What I've come to call the First Generation Gothar found the faith again. The European heathen concepts of right and wrong were never that far away, even under the thumb of Rome and Luther. Social structures, under different names, remained in place. Villages heathen under Hengest or through which Hrolf Kraki might've traveled were still in place, in the shadow of a chapel or minster. But, almost simultaneously in Europe, Iceland, Britain and Vinland, that long-denied missing piece was again in place.

Once more, we had chieftains. Once more, we could call our Gods by name. Once more, our ancestors weren't starched, stiff patriarchs in yellowing snapshots but could be felt, walking among us still. By their sides we could sense those earlier grandfathers and grandmothers, long silent to us, whisper their wisdom as they had for thousands of years to ears deafened by the ghost stories of foreigners. All of them -- Gods, ancestors ancient, ancestors Christian, wights and unnamed spirits -- were alive again.

Once again, thanks to the First Generation Gothar, we had a culture, complete with its foundation.

It is the task of the rest of us -- the Second Generation Gothar, if you will -- to put that culture to work.

Asatru, I'm convinced, is *one* component of an overall whole. Without a spiritual grounding, our wider secular, practical, familial and tribal culture -- long disguised as Western Civilization, folded into the goings-on of Egyptians and Middle Eastern nomads, often attributed to Greeks and Roman imperialists -- foundered on the rocks of Christianity. People became interchangeable parts, produced in social factories, valued only for their devotion to state and an ungrateful god. With that spiritual grounding, it is possible to put the natural world into proper perspective, to deal more honestly with peoples of different races and traditions, and to understand those urges and aspirations coming as much from our breeding as from the dream-like inspirations of our spiritual family lines.

It is the task of the Second Generation to lay out the carpets, to dress the walls, to make the coffee, and to welcome the new arrivals as they stumble in. It is, I believe, their commission to ensure that there is a *Third* and *Fourth* Generation of ·Ásatrúar.

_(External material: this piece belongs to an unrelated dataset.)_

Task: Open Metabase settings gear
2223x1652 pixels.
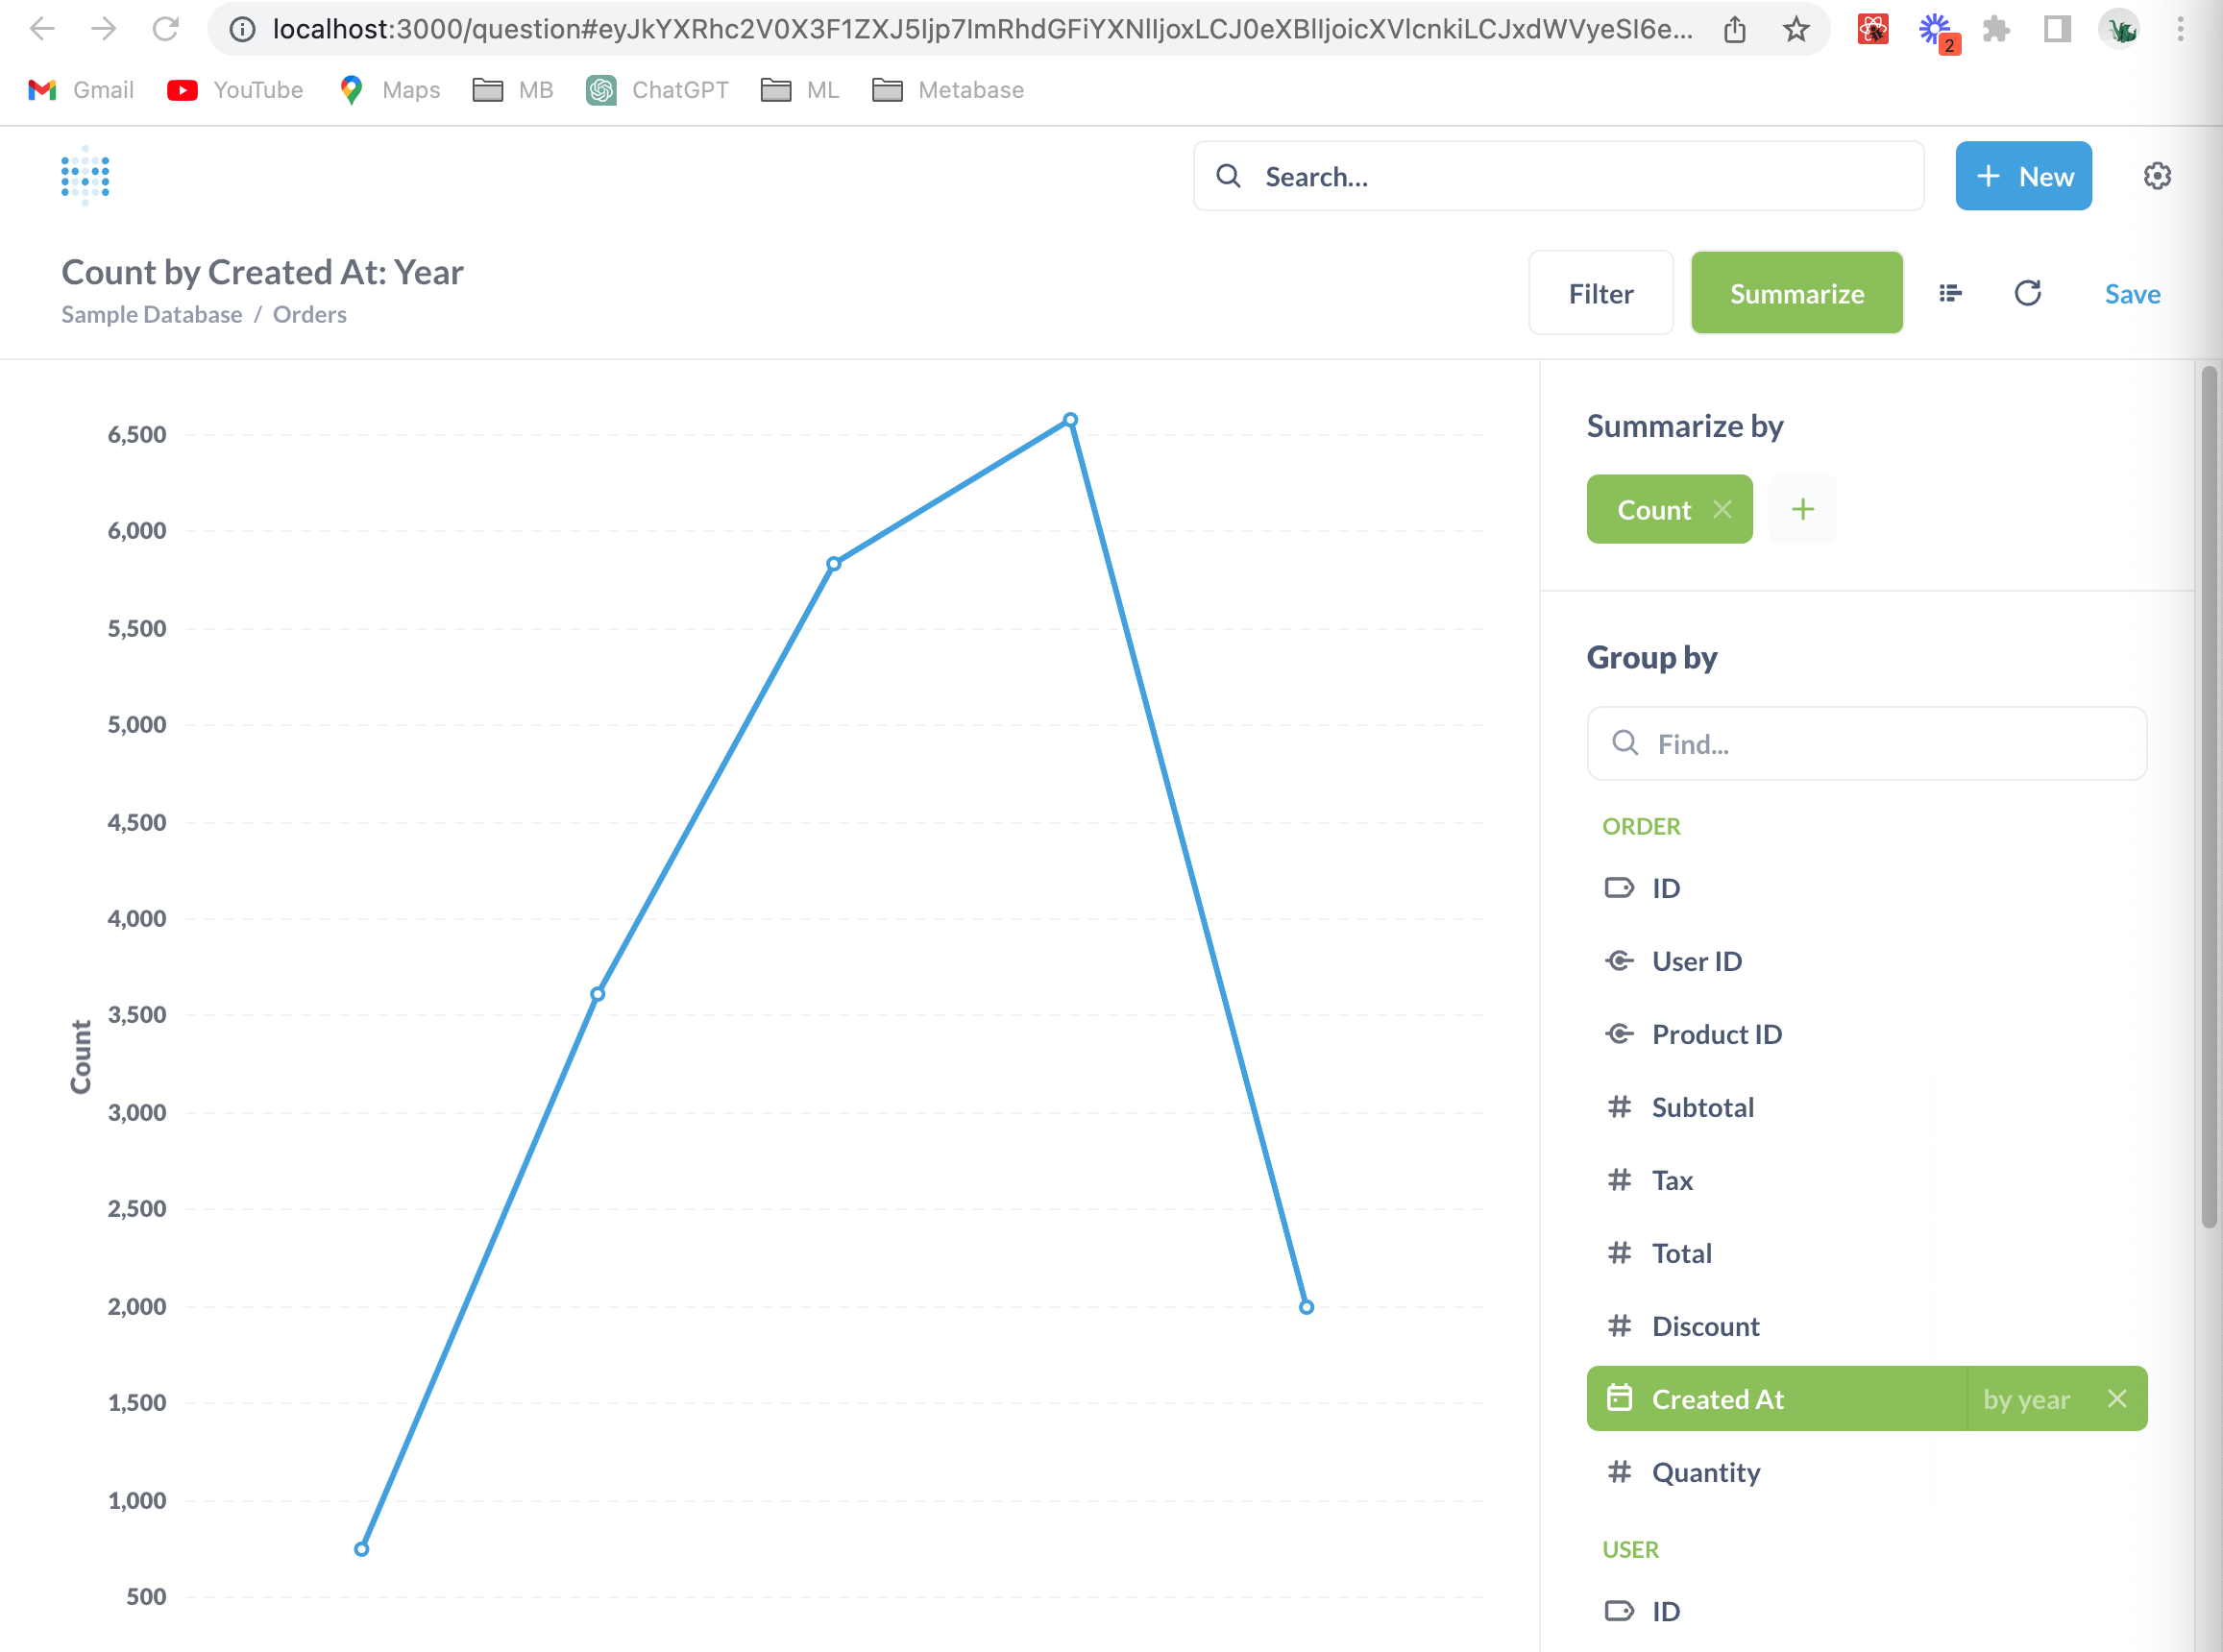Action: [2158, 176]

What those generations are to do is beyond me. Standing between what has been and what will be, we can only try ensure that what will be will be constructive, having learned the lessons that what has been have to teach us.

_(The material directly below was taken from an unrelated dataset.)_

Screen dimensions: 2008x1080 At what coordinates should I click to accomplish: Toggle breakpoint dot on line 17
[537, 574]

But, Asatru, while a foundation, is only a single piece. We need to find the pattern which wove it into the fabric of our culture, and weave back in. We need to look at ourselves and at each other with the eyes of hawks, and ensure that we help those still seeking, so that they can complete themselves and pitch in. Furthermore, we need to keep ourselves focused on the task at hand.

The Nation of ”Oðinn is still newly reassembled, still tender. There is a lot of work to be done. Let's get to it.